Given task: Duplicate the data word for word, beginning with its first line and continuing through the line that contains "Click the 备案日期", including that line.

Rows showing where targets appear
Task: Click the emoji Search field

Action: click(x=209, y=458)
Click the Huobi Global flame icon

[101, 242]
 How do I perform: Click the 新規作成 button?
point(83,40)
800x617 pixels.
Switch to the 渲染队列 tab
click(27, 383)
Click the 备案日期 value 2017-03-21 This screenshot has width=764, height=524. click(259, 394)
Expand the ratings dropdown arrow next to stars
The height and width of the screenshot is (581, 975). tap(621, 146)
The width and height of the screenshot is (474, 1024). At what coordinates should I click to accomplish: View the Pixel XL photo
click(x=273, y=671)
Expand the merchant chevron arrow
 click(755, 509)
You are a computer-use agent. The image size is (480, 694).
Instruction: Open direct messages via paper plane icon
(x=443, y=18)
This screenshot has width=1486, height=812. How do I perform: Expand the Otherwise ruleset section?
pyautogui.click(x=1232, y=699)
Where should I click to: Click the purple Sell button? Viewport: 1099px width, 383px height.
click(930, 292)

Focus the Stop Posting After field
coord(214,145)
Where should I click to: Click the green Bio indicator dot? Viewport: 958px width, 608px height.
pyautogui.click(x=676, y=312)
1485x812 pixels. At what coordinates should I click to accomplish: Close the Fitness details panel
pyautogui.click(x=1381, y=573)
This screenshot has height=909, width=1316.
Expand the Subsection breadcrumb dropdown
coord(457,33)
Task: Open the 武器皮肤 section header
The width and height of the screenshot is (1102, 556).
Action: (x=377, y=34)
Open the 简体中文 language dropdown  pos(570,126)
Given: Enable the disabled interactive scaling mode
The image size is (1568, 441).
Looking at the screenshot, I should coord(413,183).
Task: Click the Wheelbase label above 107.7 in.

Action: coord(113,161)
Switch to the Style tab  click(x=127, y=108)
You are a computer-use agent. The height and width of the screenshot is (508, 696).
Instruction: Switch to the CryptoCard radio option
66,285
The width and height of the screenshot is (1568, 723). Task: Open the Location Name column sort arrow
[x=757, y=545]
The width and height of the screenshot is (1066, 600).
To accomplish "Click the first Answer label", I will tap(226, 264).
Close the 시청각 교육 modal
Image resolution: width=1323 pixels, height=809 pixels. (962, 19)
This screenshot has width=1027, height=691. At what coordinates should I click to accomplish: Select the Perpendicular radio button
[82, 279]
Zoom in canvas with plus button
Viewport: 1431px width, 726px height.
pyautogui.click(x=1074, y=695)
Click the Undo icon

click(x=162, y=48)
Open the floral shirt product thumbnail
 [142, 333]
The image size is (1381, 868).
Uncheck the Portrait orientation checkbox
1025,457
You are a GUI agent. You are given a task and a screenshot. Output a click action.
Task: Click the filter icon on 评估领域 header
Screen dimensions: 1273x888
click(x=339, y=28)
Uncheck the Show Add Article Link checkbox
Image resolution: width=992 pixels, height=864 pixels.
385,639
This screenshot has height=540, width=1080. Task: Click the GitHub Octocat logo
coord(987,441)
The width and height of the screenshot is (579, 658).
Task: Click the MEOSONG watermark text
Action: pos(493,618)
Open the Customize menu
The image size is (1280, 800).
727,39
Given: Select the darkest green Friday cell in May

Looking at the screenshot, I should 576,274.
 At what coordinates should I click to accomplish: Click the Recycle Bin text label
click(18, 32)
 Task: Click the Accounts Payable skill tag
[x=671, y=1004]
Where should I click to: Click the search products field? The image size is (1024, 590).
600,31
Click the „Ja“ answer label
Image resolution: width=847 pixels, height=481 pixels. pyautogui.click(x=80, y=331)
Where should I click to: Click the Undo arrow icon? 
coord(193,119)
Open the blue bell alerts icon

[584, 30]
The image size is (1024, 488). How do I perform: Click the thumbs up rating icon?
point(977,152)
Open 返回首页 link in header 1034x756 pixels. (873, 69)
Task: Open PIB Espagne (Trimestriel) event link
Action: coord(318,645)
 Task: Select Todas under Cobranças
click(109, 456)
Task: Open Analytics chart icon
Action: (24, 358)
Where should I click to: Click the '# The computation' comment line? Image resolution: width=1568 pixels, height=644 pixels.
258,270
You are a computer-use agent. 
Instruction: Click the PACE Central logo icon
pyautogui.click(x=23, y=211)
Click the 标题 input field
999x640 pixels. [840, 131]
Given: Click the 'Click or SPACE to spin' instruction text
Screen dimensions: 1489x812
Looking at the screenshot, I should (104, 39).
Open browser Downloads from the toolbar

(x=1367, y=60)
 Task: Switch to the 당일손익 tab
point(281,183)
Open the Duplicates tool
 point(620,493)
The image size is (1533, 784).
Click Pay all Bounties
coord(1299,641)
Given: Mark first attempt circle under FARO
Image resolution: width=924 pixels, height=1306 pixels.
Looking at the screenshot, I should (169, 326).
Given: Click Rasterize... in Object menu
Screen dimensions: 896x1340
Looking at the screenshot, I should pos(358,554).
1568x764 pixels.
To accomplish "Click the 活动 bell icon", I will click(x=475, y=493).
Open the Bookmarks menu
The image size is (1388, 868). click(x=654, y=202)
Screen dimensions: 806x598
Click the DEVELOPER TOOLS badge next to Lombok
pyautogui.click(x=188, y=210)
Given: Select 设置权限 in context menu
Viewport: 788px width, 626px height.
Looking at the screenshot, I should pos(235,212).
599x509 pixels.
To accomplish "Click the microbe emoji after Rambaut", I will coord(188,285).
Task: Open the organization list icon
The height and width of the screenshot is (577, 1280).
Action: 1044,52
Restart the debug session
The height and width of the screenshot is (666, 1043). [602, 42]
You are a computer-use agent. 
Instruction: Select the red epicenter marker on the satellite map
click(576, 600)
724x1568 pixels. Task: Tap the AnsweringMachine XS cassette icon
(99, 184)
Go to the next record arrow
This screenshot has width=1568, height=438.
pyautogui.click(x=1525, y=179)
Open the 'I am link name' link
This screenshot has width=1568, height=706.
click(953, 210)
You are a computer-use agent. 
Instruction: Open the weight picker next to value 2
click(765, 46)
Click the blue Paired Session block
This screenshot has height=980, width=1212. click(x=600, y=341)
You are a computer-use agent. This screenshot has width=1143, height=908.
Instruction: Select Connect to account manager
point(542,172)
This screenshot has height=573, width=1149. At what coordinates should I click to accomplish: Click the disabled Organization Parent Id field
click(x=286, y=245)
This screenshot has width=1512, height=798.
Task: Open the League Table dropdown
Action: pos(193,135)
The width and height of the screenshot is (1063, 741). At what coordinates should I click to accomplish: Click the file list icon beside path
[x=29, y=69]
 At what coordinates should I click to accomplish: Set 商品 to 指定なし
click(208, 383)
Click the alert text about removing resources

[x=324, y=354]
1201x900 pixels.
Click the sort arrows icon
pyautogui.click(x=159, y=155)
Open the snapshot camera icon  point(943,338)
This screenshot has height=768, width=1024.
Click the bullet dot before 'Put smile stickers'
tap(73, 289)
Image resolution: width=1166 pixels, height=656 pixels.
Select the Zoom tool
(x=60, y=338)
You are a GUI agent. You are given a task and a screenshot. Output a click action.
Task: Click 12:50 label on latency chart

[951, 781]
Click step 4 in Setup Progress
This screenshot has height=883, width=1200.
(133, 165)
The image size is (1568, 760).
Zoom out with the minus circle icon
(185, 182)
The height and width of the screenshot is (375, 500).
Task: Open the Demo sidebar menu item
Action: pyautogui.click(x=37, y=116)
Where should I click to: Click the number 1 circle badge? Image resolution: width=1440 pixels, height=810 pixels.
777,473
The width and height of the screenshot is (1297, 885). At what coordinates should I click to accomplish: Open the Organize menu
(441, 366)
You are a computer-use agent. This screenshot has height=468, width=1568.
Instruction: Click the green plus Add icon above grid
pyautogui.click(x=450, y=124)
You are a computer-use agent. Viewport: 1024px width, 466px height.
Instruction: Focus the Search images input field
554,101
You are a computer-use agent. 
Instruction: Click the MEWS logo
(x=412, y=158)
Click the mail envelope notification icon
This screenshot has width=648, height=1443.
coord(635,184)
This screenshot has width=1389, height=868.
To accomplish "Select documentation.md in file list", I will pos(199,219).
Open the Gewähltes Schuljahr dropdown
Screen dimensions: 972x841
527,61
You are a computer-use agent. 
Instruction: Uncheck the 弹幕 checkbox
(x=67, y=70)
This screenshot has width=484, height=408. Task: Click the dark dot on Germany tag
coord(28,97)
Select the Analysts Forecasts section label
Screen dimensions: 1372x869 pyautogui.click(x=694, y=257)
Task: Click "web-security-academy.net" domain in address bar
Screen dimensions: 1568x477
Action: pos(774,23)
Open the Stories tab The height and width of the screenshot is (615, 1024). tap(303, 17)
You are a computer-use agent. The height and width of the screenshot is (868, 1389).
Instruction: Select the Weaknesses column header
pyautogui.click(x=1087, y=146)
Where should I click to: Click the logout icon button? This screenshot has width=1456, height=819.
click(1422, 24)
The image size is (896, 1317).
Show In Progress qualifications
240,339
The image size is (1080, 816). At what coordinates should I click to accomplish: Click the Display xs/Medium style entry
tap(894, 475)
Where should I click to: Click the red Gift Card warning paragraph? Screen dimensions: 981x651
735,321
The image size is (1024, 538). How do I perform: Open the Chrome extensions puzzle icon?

Output of the exercise:
Task: Click the emoji Search field

Action: click(x=209, y=458)
Click the Huobi Global flame icon

[101, 242]
 How do I perform: Click the 新規作成 button?
point(83,40)
800x617 pixels.
Switch to the 渲染队列 tab
click(27, 383)
Click the 备案日期 value 2017-03-21 This screenshot has width=764, height=524. click(259, 394)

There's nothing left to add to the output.